Lithium Australia made the Medcalf discovery via an initial geological reconnaissance program it conducted after interpretation of aerial photographs highlighted the potential for multiple pegmatites in 2017.
Outcropping pegmatites were identified at Medcalf during subsequent field inspections in April 2018 and subsequent geological mapping, and sampling confirmed some of these pegmatites as LCT (lithium, caesium, tantalum) types.
Pegmatite swarms containing spodumene mineralisation outcrop in a zone of some 100 metres by 50 metres in area, within a larger area of pegmatites of 250m wide by 500 metres long.
The company acknowledged that the initial rock-chip samples are prospective with grades ranging from 3.07 per cent lithium oxide (Li2O) up to 4.78 per cent Li2O and one spodumene only specimen sample grading 7.15 per cent Li2O.
LIT completed a field inspection that identified a pegmatite swarm centred upon the highest hill in the area, where at least five pegmatites were located, and all containing spodumene.

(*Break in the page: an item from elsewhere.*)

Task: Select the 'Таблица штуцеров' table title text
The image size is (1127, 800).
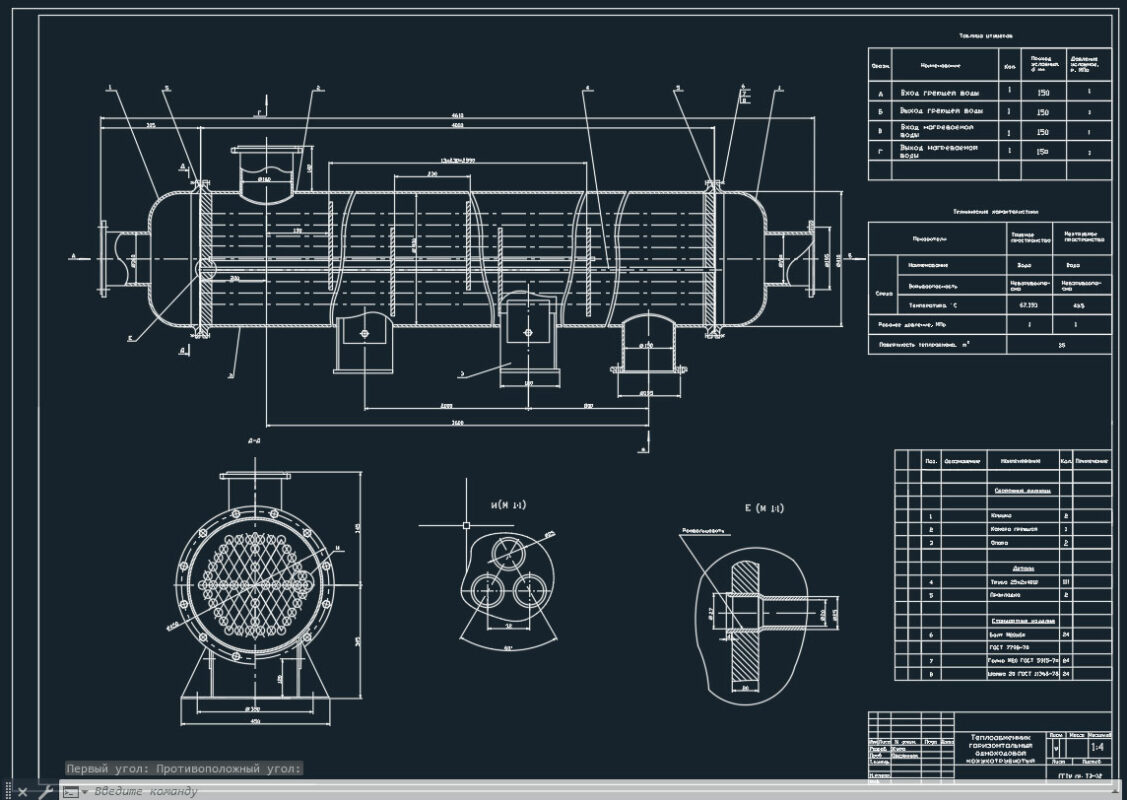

The company described the prospect area to have moderate to low topographic relief and potential exists for additional pegmatites under cover with the main target area it visited containing pegmatites presenting as a dyke swarm comprised of numerous pegmatites in a zone about 250m wide and at least 500m long.
Outcrops of individual pegmatites range from about 2m to 10m in width and 50m to 150m in length. The pegmatites appear to dip at moderate to steep angles towards the southwest and appear to have true-thicknesses of about 5m and are relatively close together with only a few metres separating individual pegmatites.
“The occurrence of LCT pegmatites adjacent to granites at Medcalf has regional geological significance,” Lithium Australia managing director Adrian Griffin said in the company’s announcement to the Australian Securities Exchange.
“The pegmatites occur in the same greenstone sequence that abuts the same granite complex at Lithium Australia’s Mt Day prospect, 45 kilometres to the north-east.
“Both locations have significant lithium mineralisation and there is good potential for locating further LCT pegmatites below cover, within the Lake Johnson project area.”